Here is my take on it. \begin{align*}(ax^2+bx+c)' = 2ax +b = dx+e\end{align*} which gives $a = \frac{d}{2}$ and $b = e$. So we have, \begin{align*}\begin{pmatrix}m_1 & m_2 & m_3 \\ m_4 & m_5 & m_6\end{pmatrix}\begin{pmatrix}a \\ b \\ c\end{pmatrix} = \begin{pmatrix}am_1+bm_2+cm_3\\ am_4 + bm_5 + cm_6 \end{pmatrix}=\begin{pmatrix}2a \\ b\end{pmatrix}\end{align*}After solving the above equation, I got $m_1 +m_4 = 2, m_2 + m_5 = 1$ and $m_3 + m_6 = 0$.

I can just set $m_1, m_2$ and $m_3$ to be free variable but I don't think this is the right answer. And I am not sure if I am going to the right direction either. It will be really helpful for me if someone can point me to the right direction.

Answer 1

You have $6$ variables and $2$ constraints. Therefore you will have $4$ free variables... giving you a $4$-dimensional solution space. Choose $m_6, m_5,m_3$ and $m_2$ freely, and back substitute to get $m_1$ and $m_2$...

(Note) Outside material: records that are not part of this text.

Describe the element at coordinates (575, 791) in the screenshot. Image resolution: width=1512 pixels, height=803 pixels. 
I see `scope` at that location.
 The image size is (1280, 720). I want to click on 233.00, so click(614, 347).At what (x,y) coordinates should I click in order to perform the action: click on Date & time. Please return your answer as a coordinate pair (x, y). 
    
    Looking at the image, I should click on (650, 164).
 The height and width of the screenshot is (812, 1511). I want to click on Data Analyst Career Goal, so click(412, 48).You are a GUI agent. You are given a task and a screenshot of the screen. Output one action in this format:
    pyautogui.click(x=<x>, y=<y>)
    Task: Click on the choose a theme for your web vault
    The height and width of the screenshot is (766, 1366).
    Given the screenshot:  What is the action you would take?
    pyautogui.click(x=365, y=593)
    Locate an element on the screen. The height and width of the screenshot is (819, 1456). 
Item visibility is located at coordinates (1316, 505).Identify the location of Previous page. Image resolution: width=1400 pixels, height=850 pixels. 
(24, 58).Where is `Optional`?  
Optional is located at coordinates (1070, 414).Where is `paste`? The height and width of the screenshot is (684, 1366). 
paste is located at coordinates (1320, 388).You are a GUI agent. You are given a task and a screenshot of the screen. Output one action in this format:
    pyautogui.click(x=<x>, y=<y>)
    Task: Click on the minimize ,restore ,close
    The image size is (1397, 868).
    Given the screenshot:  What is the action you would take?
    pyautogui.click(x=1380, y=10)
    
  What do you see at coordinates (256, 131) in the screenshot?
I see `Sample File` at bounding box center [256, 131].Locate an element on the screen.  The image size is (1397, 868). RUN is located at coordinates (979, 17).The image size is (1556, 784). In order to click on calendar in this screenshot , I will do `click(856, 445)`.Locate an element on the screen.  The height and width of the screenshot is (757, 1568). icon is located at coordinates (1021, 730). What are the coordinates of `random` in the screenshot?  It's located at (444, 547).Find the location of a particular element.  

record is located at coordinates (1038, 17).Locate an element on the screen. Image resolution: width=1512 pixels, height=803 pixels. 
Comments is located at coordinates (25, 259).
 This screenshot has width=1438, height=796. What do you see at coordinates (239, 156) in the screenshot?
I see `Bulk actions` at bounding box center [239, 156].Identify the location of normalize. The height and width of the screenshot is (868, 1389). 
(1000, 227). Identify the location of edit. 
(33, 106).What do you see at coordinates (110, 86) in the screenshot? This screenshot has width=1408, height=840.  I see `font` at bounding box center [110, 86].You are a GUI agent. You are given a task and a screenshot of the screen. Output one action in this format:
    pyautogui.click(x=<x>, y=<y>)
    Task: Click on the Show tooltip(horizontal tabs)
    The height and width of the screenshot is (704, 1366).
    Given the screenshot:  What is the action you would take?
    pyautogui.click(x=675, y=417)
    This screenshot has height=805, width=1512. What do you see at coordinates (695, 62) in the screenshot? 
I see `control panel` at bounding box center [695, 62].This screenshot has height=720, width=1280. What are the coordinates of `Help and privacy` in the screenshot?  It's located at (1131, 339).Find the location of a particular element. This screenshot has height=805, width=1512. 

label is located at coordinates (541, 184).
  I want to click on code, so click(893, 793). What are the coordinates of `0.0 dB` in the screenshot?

Or, perhaps better,why not use $m_1=2$ and $m_5=1$, then set the other $m$'s to $0$?

Answer 2

The columns of $M$ are images of the standard basis vectors, which correspond to the polynomials $x^2$, $x$ and $1$, in that order. $(x^2)'=2x$, so the first column of $M$ is $(2,0)^T$. Continue in this way with $x$ and $1$ to find the second and third columns, respectively, of $M$.